Protons flow in because they’re diffusing from an area of high concentration (outside the cell) to an area of low concentration (inside). There are fewer than 100 free protons inside a bacterium at a time, while a similar volume of the surrounding water has tens of thousands. The cell maintains this state with machines called electron transport chains that pump out thousands of protons per second. As protons are pumped out, thousands more flow in, drawn by the net negative electric charge and the general tendency for entropy to rise as particles (in this case, protons) spread out in space ever more evenly. Cells have rigged up all kinds of molecular machines that, like water mills on rivers, take advantage of proton currents coming into the cell.

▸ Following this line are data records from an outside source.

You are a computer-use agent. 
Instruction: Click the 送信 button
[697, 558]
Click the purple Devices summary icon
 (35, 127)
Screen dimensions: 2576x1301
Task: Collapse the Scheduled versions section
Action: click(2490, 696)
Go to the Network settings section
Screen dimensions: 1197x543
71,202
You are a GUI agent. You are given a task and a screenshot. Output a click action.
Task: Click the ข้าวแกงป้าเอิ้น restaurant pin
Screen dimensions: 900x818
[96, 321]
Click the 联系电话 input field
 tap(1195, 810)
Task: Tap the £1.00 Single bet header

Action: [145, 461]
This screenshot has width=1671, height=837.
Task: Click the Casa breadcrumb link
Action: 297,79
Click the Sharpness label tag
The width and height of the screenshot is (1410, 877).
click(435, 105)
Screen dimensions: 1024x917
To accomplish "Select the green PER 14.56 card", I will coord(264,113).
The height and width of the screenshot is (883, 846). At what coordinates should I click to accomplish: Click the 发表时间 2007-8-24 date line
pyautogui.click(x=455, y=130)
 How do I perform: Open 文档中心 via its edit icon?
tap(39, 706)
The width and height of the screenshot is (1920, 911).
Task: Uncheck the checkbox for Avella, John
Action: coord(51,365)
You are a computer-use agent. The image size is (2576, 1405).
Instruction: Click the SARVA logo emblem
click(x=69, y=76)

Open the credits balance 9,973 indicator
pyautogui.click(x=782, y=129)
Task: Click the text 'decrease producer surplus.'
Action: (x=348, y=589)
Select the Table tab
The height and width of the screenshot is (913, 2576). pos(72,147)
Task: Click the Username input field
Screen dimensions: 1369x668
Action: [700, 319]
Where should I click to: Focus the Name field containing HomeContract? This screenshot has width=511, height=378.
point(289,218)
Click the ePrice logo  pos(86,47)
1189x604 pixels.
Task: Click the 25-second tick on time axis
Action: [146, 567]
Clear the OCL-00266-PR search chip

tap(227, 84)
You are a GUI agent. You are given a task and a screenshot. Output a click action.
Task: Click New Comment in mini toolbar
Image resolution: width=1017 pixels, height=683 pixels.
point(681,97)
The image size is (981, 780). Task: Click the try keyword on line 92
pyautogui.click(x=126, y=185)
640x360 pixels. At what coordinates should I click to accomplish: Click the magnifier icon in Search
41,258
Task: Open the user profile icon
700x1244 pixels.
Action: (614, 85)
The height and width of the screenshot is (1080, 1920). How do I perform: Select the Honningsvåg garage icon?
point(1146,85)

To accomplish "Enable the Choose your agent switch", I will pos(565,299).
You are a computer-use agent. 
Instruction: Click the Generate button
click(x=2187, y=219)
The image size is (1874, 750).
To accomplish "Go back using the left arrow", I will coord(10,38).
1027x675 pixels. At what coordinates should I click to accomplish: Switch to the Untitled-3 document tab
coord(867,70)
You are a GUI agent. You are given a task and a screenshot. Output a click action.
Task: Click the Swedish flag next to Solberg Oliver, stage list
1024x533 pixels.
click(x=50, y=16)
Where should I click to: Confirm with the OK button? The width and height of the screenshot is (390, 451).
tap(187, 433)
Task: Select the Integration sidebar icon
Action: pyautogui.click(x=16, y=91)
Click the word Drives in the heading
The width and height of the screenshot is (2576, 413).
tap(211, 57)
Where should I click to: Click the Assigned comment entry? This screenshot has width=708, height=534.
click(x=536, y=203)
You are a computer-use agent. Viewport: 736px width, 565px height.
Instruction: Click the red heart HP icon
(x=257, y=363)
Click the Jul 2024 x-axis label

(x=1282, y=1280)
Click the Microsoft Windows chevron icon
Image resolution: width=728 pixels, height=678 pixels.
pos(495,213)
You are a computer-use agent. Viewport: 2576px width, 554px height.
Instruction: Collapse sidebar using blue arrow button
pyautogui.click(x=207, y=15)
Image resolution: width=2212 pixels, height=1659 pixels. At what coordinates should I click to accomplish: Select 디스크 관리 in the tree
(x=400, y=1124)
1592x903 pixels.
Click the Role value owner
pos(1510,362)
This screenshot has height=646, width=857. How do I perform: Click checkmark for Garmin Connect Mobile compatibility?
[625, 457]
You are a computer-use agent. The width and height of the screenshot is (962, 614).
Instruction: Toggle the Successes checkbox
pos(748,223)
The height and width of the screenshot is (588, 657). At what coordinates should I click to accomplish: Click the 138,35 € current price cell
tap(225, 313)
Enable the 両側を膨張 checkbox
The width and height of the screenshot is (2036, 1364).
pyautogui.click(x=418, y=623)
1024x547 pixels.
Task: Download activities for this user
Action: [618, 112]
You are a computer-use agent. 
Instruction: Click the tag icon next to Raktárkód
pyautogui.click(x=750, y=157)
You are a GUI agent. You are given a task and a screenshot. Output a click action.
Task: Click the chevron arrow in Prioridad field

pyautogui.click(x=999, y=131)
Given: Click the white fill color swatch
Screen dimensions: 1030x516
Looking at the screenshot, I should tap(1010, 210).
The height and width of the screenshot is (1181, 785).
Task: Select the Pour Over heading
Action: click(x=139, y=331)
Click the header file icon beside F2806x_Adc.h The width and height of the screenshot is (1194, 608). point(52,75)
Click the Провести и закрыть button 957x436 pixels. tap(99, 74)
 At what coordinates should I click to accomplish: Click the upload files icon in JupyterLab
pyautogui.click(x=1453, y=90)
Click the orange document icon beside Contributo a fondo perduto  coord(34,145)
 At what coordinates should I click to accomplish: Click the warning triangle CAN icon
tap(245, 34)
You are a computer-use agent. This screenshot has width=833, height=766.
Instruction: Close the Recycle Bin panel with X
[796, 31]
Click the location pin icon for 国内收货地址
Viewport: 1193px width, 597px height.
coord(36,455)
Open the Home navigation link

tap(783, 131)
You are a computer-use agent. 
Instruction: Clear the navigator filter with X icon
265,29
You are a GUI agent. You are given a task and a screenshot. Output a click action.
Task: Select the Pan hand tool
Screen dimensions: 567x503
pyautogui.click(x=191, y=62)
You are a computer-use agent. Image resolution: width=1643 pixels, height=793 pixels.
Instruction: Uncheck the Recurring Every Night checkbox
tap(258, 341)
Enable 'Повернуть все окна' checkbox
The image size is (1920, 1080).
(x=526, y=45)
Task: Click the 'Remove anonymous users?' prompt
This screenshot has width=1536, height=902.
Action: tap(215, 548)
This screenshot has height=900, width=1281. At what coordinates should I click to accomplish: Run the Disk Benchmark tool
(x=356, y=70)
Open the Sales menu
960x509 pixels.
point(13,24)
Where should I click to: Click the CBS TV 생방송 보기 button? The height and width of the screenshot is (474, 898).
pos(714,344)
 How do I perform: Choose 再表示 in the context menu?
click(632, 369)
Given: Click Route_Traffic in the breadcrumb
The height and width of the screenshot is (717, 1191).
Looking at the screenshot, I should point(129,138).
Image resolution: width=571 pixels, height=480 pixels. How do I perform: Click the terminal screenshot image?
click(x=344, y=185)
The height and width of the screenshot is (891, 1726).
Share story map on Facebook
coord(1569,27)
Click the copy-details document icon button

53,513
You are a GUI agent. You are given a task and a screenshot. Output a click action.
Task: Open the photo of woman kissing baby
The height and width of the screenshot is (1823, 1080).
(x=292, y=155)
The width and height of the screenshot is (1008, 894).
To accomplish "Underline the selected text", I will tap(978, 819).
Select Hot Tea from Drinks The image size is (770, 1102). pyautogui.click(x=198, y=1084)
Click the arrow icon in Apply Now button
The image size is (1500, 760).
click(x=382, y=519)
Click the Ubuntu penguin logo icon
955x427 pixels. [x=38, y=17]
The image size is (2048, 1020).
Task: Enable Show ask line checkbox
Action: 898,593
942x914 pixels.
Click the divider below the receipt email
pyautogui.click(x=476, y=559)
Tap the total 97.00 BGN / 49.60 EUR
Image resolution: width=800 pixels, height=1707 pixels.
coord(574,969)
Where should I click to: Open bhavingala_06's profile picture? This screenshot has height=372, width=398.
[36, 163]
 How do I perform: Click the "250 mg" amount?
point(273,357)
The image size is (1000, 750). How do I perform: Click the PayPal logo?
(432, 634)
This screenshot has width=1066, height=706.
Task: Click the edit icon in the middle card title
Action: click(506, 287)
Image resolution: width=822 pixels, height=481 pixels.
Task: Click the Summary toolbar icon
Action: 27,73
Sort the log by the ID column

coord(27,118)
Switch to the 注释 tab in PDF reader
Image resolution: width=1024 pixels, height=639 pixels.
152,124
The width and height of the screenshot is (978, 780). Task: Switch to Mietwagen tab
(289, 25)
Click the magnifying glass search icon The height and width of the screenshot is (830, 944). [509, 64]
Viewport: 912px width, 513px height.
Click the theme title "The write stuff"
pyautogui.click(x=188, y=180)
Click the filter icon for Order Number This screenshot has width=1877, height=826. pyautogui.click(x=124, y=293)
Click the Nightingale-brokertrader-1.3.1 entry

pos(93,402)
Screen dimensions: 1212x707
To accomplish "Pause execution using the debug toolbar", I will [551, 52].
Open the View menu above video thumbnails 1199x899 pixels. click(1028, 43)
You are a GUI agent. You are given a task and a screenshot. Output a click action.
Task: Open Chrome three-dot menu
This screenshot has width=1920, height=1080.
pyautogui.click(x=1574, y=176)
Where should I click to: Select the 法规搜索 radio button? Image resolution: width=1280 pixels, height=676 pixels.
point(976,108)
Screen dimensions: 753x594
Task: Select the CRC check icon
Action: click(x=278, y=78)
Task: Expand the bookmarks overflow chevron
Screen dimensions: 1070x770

“It boggles the normal human understanding of how things work,” Manson said. “How can you have thousands and thousands of protons coming into the cell every second and still have only a few dozen inside the cell? Because they bind to something, they get pumped out again. The equilibria are so incredibly fast.”
So what makes the cell go, what breathes life into the atomic arrangements, is the efficient removal of protons so that more protons will flow. “If you were to open up a channel to protons, they would come pouring into the cell, and the proton motive force would be gone instantly,” Manson said. He’s seen this happen, when cells starve and can’t pump enough protons out. The voltage drops to nothing, and the cell’s machinery shuts down. If you’re a bacterium, your flagellar motor stops. You’re stuck.
Rarely have I loved biology more than when marveling at the flagellar motor and the influx of protons that turns its gears. “The entropic energy of the proton motive force gets converted into the kinetic energy of the rotation,” Manson said. “That’s all it is. All of it is just that. If you understand that, you basically understand the underpinnings of all that happens in biology.”